Information provided below:
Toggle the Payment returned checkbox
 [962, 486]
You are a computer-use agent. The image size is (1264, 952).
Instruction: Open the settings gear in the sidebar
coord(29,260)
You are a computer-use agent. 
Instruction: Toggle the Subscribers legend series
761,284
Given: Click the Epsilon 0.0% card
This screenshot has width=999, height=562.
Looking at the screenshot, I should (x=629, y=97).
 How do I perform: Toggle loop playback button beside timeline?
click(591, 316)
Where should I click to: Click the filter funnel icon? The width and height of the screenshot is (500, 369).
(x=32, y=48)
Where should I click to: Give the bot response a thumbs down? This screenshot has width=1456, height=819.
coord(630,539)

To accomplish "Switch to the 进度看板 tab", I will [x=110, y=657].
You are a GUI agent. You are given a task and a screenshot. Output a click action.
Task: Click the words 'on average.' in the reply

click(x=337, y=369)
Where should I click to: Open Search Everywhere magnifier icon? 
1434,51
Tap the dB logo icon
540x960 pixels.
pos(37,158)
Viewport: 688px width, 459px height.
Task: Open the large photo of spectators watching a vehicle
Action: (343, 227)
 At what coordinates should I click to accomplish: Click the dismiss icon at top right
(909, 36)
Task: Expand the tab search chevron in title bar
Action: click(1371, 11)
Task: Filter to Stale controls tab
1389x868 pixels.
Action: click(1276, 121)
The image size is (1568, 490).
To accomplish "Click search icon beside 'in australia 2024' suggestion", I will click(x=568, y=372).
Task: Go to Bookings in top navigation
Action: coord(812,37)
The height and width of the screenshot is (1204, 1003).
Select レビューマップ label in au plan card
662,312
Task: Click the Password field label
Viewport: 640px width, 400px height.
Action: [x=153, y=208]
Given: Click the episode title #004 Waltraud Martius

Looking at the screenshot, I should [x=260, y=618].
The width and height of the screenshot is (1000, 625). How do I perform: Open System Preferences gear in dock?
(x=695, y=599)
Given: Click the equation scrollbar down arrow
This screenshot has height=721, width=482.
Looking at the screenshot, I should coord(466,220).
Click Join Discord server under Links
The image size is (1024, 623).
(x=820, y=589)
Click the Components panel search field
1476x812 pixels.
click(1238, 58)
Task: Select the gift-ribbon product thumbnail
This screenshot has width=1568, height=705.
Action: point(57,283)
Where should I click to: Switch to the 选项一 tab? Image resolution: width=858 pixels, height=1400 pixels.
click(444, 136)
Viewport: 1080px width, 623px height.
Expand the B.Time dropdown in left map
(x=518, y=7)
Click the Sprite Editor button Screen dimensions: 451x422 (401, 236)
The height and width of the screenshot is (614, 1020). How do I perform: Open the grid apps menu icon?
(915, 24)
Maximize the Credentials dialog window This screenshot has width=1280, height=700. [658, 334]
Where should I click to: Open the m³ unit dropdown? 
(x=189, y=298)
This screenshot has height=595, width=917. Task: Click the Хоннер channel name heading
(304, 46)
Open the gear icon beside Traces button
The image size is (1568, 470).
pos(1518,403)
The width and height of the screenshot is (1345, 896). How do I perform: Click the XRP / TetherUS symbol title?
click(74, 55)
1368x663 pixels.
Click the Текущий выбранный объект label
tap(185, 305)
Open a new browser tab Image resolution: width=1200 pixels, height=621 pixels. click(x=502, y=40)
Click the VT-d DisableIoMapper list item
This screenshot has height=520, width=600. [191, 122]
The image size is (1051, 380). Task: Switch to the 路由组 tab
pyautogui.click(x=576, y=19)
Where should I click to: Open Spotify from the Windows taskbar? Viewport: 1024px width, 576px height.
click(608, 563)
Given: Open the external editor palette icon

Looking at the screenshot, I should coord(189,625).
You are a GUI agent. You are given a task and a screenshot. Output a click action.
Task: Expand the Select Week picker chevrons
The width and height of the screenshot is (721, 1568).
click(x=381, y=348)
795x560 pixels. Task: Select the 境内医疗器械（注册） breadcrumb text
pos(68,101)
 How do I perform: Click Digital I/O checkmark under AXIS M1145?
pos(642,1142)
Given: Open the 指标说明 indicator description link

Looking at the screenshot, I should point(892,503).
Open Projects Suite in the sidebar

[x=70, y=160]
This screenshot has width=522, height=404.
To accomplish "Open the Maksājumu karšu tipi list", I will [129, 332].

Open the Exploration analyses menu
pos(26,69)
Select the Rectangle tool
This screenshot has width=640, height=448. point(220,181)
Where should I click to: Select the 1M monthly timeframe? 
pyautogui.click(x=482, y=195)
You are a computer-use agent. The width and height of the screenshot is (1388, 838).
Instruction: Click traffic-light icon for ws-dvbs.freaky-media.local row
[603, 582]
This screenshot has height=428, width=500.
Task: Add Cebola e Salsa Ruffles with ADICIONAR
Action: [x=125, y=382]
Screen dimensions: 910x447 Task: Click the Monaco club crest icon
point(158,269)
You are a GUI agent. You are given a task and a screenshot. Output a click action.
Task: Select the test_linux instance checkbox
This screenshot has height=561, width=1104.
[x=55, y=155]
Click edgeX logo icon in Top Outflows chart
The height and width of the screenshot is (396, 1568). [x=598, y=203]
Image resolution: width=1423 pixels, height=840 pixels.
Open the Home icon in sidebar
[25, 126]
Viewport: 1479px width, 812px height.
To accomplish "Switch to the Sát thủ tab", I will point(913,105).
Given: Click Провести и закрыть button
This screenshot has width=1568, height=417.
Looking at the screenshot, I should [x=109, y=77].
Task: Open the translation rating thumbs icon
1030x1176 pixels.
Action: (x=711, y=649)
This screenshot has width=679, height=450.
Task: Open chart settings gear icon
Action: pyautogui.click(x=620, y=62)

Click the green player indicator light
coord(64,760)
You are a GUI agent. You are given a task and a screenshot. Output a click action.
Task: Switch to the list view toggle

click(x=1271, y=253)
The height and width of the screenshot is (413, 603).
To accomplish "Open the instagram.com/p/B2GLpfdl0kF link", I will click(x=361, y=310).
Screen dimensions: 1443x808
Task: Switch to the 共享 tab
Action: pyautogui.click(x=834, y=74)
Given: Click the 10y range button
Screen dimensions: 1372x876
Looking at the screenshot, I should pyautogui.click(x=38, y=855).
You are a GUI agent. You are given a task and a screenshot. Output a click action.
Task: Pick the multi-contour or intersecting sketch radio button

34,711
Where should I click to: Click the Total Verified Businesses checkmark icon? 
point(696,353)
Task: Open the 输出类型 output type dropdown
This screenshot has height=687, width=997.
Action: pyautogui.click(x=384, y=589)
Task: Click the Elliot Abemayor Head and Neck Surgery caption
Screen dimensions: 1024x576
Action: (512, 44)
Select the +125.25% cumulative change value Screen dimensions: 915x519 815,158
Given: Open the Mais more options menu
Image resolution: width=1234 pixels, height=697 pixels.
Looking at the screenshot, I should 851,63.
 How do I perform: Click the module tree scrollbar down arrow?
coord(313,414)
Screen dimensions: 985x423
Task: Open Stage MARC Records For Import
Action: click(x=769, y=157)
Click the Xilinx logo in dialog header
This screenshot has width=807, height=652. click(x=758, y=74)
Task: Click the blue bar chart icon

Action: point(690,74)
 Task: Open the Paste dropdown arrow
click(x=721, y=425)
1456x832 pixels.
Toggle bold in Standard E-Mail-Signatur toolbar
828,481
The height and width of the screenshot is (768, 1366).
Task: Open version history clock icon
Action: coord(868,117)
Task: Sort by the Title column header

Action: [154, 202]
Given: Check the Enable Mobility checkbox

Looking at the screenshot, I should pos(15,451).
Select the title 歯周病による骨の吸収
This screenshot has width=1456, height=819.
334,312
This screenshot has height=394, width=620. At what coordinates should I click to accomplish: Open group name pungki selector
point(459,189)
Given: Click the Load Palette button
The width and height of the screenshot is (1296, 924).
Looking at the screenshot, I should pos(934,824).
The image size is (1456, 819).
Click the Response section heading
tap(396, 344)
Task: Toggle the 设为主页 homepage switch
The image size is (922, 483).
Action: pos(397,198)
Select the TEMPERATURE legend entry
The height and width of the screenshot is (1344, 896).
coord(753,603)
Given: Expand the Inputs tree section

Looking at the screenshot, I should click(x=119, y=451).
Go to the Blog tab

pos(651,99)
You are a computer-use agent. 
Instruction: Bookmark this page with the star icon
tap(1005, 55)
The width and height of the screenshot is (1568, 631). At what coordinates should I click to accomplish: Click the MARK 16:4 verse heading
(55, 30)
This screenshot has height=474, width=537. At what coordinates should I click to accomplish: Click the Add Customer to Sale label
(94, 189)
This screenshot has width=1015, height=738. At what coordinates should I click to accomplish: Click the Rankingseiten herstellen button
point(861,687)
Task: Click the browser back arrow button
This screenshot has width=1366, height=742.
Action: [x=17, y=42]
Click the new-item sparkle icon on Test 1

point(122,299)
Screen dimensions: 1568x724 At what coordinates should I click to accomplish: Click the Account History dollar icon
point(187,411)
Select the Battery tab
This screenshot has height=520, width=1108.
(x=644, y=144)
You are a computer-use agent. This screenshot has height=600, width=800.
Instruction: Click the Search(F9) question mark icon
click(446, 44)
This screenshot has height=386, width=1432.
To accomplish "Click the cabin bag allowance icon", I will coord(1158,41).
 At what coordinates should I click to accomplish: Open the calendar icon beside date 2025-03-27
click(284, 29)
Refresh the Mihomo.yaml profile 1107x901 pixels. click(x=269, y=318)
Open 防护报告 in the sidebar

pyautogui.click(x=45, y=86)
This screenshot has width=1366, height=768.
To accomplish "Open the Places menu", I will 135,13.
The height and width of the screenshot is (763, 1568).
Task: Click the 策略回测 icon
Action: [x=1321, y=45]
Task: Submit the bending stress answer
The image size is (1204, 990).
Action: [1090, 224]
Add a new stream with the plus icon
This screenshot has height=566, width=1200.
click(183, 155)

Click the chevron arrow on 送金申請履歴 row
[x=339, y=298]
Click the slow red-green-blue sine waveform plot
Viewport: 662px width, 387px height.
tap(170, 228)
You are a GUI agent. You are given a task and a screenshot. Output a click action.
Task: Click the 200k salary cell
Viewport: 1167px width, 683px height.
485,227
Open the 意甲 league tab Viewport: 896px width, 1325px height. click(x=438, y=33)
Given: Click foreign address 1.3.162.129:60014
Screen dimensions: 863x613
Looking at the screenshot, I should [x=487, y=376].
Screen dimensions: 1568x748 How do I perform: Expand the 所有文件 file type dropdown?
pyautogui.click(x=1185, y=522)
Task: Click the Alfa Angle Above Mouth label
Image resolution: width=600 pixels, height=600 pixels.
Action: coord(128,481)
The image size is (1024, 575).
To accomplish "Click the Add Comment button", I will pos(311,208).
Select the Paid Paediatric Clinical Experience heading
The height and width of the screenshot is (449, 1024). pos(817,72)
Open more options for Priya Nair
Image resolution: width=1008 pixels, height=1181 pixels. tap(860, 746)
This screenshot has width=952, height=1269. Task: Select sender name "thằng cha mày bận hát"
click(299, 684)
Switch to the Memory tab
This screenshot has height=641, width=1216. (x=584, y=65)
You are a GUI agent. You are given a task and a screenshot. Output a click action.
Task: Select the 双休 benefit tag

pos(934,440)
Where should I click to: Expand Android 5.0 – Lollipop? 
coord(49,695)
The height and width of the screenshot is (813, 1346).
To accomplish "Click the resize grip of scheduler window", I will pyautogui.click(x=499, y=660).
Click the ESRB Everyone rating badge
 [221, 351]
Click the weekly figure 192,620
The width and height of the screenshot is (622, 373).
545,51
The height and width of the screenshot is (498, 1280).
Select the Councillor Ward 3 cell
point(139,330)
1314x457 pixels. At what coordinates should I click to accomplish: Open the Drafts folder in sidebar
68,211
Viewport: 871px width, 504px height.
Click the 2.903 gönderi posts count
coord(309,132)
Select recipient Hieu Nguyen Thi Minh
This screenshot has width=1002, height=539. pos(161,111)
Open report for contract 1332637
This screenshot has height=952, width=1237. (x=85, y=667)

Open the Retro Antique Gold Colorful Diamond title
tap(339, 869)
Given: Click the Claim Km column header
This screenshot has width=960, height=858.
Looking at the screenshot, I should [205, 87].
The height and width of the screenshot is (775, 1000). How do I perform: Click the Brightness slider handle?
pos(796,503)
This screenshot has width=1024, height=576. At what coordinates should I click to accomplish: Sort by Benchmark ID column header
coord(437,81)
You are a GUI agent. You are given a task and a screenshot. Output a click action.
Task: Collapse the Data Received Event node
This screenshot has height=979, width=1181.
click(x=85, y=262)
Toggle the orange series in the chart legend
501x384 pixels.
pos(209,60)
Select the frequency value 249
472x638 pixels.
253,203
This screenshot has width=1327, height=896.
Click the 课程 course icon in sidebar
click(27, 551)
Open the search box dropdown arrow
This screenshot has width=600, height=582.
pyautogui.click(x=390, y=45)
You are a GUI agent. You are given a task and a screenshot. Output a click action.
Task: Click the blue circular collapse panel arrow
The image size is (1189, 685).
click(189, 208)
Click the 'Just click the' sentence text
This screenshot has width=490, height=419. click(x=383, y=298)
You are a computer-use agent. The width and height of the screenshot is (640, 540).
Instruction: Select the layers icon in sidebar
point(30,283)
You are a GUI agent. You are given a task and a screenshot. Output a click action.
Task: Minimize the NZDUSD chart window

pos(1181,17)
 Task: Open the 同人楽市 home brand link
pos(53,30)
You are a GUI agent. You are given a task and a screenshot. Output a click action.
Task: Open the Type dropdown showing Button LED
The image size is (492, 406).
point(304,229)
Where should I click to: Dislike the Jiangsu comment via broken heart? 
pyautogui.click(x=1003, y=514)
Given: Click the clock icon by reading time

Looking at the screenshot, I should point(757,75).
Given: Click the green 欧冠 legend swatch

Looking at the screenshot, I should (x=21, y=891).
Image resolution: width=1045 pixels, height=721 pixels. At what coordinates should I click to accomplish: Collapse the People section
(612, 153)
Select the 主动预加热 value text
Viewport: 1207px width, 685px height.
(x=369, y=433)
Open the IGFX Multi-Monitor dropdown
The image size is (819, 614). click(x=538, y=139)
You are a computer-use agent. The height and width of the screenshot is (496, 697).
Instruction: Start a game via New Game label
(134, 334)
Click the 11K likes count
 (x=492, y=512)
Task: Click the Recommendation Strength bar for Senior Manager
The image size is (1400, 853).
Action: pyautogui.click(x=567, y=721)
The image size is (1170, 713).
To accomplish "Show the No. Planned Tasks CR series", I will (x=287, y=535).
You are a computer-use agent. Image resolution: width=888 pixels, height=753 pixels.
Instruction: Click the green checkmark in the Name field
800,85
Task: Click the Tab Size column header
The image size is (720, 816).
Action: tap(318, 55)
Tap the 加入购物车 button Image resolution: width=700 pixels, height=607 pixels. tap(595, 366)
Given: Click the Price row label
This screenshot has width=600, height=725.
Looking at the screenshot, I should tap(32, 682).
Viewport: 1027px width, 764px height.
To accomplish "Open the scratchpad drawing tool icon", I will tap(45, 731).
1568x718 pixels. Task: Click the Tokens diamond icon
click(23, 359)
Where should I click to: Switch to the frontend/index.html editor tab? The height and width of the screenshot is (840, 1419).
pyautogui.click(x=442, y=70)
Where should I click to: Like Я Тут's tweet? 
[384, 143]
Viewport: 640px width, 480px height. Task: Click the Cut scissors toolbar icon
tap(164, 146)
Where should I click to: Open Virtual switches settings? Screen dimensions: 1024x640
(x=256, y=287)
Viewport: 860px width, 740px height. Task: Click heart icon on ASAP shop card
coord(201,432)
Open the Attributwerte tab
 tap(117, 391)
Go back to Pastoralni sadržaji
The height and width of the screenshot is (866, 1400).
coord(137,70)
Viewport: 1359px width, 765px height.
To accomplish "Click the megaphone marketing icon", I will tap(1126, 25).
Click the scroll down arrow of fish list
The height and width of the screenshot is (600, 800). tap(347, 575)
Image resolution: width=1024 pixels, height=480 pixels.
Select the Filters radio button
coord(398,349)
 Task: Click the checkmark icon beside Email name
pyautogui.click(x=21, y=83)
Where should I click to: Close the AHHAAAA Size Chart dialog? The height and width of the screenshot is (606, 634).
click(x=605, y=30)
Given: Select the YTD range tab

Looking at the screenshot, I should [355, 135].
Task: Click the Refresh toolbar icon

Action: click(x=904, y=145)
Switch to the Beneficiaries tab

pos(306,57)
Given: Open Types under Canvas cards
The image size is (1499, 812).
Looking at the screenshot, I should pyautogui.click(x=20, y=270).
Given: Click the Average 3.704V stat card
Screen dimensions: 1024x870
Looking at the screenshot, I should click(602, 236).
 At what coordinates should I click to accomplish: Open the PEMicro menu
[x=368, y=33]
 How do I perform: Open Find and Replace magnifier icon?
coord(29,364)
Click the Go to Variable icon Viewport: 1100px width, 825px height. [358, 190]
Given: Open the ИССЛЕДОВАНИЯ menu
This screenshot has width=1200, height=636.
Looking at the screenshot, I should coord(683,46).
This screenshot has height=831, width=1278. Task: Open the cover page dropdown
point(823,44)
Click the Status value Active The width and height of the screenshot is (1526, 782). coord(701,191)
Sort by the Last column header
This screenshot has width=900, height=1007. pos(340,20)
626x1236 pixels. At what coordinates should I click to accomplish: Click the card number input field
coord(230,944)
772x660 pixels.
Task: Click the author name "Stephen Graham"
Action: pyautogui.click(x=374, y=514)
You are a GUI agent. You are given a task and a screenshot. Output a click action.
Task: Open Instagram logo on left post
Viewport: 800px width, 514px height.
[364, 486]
End of Information provided.
When a line in the records above holds "browser", that line is to be reported.

Open a new browser tab Image resolution: width=1200 pixels, height=621 pixels. click(x=502, y=40)
Task: Click the browser back arrow button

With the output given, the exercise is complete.